For instance, a file originally named "1.jpg" would be transformed into "1.jpg.ahgr", while "2.png" would become "2.png.ahgr," and so forth. It is worth noting that Ahgr, as part of the Djvu ransomware family, may be distributed in conjunction with information-stealing malware such as Vidar and RedLine.

The ransom note endeavors to assure victims that they have the means to recover all their files. It claims that a variety of files, including pictures, databases, documents, and other vital data, have been encrypted using a strong encryption technique and a unique key. The only avenue for restoring the encrypted files is by purchasing a decryption tool along with a unique key.

To instill confidence, the ransomware operators provide a demonstration of their capabilities. They allow victims to send one encrypted file from their computers, which will be decrypted free of charge. However, this offer is limited to decrypting only one file that does not contain valuable information.

The ransom note also specifies the price for obtaining the private key and decryption software, initially set at $980. However, if victims contact the attackers within the first 72 hours, a 50% discount is offered, reducing the price to $490. The note instructs victims to reach out to the attackers via email at support@freshmail.top or datarestorehelp@airmail.cc.

How Can You Safeguard Your Data Against Ransomware?

Safeguarding your data against ransomware is crucial to protect yourself from potential attacks. Here are some essential measures you can take:

• Backup Your Data: Regularly back up all your important files and data to an external storage device or a cloud-based backup service. Ensure that your backups are separate from your primary system and disconnected when not in use to prevent them from being compromised during an attack.
• Keep Your Software Updated: Maintain up-to-date operating systems, applications, and security software on all your devices.

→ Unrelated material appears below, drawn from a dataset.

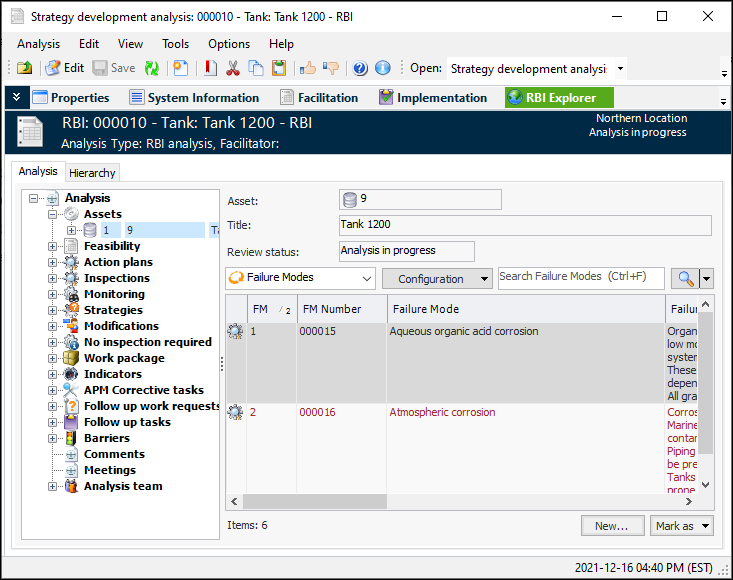
Task: Switch to the Hierarchy tab
Action: [92, 173]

Install the latest patches and security updates to address any known vulnerabilities that ransomware may exploit.
• Be Cautious of Email Attachments and Links: Exercise caution when opening email attachments or clicking on links, especially if they are from unknown or suspicious sources. Be vigilant for phishing attempts and verify the legitimacy of email senders before interacting with their content.
• Use Reliable Security Software: Install reputable antivirus and anti-malware software on your devices. Keep the software updated to ensure it can detect and block the latest ransomware threats effectively.
• Enable Pop-up Blockers: Configure your web browsers to block pop-ups or use browser extensions that provide additional protection against malicious advertisements and drive-by downloads.
• Implement Network Security Measures: Utilize firewalls and intrusion detection systems (IDS) to monitor and control incoming and outgoing network traffic. Employ secure Wi-Fi protocols, change default passwords, and disable remote management features on your routers to minimize the risk of unauthorized access.
• Educate Yourself and Your Users: Stay informed about the latest ransomware threats and educate yourself and your users about best practices for cybersecurity. Train employees or family members to recognize phishing emails, suspicious websites, and potentially harmful downloads.
• Use Strong, Unique Passwords: Create strong passwords for your accounts and ensure that each account has a unique password. Consider using a reputable password manager to securely store and generate complex passwords.